[Opening MATERIAL FOR THIS TASK section]
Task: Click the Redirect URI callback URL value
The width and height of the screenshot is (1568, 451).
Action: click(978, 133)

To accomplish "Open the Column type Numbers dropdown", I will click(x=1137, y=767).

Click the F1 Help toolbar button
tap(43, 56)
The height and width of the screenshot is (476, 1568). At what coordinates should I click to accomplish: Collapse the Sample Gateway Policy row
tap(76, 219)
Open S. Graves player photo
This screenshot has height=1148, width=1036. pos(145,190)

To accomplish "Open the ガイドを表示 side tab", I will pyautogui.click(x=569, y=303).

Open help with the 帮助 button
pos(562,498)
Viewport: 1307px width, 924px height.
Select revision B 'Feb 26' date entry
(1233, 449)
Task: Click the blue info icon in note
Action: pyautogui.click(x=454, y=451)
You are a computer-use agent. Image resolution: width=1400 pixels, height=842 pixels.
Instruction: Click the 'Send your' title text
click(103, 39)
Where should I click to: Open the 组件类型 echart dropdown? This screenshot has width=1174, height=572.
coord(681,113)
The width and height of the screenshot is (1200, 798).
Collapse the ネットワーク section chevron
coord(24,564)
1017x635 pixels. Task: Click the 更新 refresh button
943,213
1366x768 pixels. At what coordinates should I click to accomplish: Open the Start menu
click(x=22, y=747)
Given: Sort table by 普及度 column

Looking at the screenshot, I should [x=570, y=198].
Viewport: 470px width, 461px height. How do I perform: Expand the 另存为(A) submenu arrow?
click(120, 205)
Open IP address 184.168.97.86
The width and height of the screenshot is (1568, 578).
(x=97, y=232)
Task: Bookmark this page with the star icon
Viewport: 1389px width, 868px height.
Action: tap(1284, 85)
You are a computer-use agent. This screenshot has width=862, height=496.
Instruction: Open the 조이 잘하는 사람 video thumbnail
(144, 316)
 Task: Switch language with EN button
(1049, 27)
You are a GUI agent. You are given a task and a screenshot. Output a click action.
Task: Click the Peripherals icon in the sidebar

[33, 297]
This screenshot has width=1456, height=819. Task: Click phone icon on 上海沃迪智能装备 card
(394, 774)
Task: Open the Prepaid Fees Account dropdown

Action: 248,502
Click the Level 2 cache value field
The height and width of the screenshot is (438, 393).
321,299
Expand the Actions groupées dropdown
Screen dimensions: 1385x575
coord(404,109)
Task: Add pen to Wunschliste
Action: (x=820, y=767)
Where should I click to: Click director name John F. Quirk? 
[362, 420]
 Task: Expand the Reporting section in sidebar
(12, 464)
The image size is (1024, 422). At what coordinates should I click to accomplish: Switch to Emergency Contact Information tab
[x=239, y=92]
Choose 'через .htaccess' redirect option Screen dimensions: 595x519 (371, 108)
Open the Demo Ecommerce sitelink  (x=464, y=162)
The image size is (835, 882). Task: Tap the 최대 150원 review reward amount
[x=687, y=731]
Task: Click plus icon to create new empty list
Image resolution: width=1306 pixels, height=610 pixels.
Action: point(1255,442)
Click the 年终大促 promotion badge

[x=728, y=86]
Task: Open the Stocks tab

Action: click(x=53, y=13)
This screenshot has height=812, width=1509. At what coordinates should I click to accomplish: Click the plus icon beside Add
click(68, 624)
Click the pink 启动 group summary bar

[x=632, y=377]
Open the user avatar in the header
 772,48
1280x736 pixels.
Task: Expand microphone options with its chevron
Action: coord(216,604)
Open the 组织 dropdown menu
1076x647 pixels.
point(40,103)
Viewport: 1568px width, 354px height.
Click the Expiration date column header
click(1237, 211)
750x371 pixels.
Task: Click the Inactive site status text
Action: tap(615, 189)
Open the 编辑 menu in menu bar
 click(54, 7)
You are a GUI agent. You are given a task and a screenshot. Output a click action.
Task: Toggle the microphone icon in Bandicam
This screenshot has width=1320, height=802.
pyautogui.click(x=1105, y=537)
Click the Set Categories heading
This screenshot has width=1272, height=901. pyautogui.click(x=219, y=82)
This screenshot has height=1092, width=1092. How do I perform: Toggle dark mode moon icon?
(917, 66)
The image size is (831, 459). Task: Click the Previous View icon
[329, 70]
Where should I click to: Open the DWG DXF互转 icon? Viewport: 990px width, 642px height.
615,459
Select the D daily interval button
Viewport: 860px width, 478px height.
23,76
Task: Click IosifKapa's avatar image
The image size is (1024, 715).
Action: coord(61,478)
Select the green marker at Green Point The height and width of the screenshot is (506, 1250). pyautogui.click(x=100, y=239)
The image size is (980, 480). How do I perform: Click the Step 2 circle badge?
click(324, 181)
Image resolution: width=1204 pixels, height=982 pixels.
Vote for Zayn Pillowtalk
[Closing MATERIAL FOR THIS TASK section]
**TO DO**
From the first line above through the line that contains "Task: Bookmark this page with the star icon", quote each line exactly. Output nothing more.

**TASK OUTPUT**
Task: Click the Redirect URI callback URL value
The width and height of the screenshot is (1568, 451).
Action: click(978, 133)

To accomplish "Open the Column type Numbers dropdown", I will click(x=1137, y=767).

Click the F1 Help toolbar button
tap(43, 56)
The height and width of the screenshot is (476, 1568). At what coordinates should I click to accomplish: Collapse the Sample Gateway Policy row
tap(76, 219)
Open S. Graves player photo
This screenshot has height=1148, width=1036. pos(145,190)

To accomplish "Open the ガイドを表示 side tab", I will pyautogui.click(x=569, y=303).

Open help with the 帮助 button
pos(562,498)
Viewport: 1307px width, 924px height.
Select revision B 'Feb 26' date entry
(1233, 449)
Task: Click the blue info icon in note
Action: pyautogui.click(x=454, y=451)
You are a computer-use agent. Image resolution: width=1400 pixels, height=842 pixels.
Instruction: Click the 'Send your' title text
click(103, 39)
Where should I click to: Open the 组件类型 echart dropdown? This screenshot has width=1174, height=572.
coord(681,113)
The width and height of the screenshot is (1200, 798).
Collapse the ネットワーク section chevron
coord(24,564)
1017x635 pixels. Task: Click the 更新 refresh button
943,213
1366x768 pixels. At what coordinates should I click to accomplish: Open the Start menu
click(x=22, y=747)
Given: Sort table by 普及度 column

Looking at the screenshot, I should [x=570, y=198].
Viewport: 470px width, 461px height. How do I perform: Expand the 另存为(A) submenu arrow?
click(120, 205)
Open IP address 184.168.97.86
The width and height of the screenshot is (1568, 578).
(x=97, y=232)
Task: Bookmark this page with the star icon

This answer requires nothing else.